What a gift it is for me to work with such talented artists! Amy Rodriguez’s own love of the faith really leaps off the page with her colorful, captivating illustrations. My children enjoy not only her depictions of Elijah throughout the story, but they particularly love the way she has drawn and captured the diversity of children in the book, pointing out which kids they can relate to (and the virtues that float above their heads on one of the page spreads). All of the landscape art and details of the illustrations really add to the peaceful ambiance of the book. Meg Whalen, art director for the book, contributed such a skillful touch in bringing together the cover art and text…I’m perpetually baffled by what visual artists can do to make a book really shine!
Q: How did writing this book bless you personally?
Most of the books I write speak directly to my own heart and spiritual life and Listening for God is no exception.

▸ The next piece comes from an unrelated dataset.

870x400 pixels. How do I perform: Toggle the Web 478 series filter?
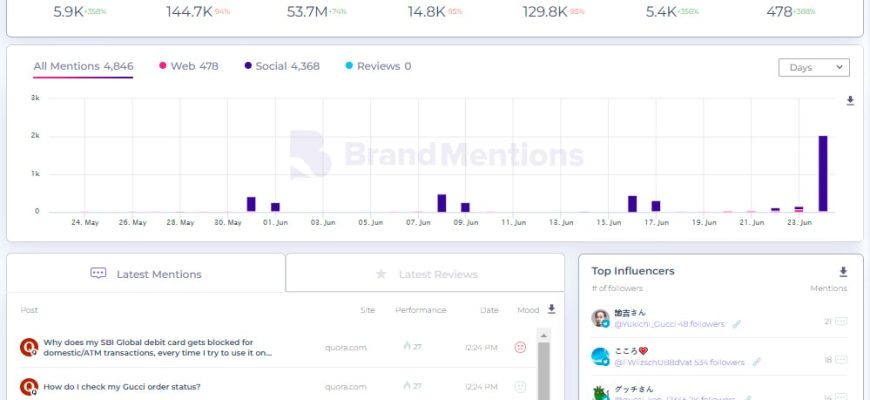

Even as a lifelong Catholic practiced in prayer, I struggle to find time for silence. I also need a great deal of patience with myself in the process of growing in prayer. Heaven knows I have not mastered the art of silent prayer. But so much of the spiritual life is about baby steps.
Saint Francis de Sales says, “God takes pleasure to see you take your little steps.” I love that quote because it reminds me of a father watching his newly-minted toddler learn to walk. The steps are wobbly and clumsy, and he often gets distracted and doesn’t get very far. (Our fourth kiddo just turned one, so I’m describing a real-life experience in our home right now!) But I imagine this is how God views His children as they grow in their capacity for silence, or in any practice of the spiritual life for that matter. It’s pure joy and love for Him, and so as parents and teachers we can teach silent time and personal prayer to our children and then practice with them from a place of encouragement rather than expediency…and that’s a reminder for me as much as for anyone else!
Q: Are there any additional thoughts or comments you would like to share?
We just renovated our website and began offering free seasonal resources to families to help form little disciples. Please check out our “Treasure Box” or any of our books (all published by the wonderful TAN Books) at FirstFaithTreasury.com! It is an indescribable and humbling blessing to get to share the faith with little ones. They are among the greatest in the Kingdom, and we must become more like them to enter the Kingdom ourselves! I hope we can do it for many years to come.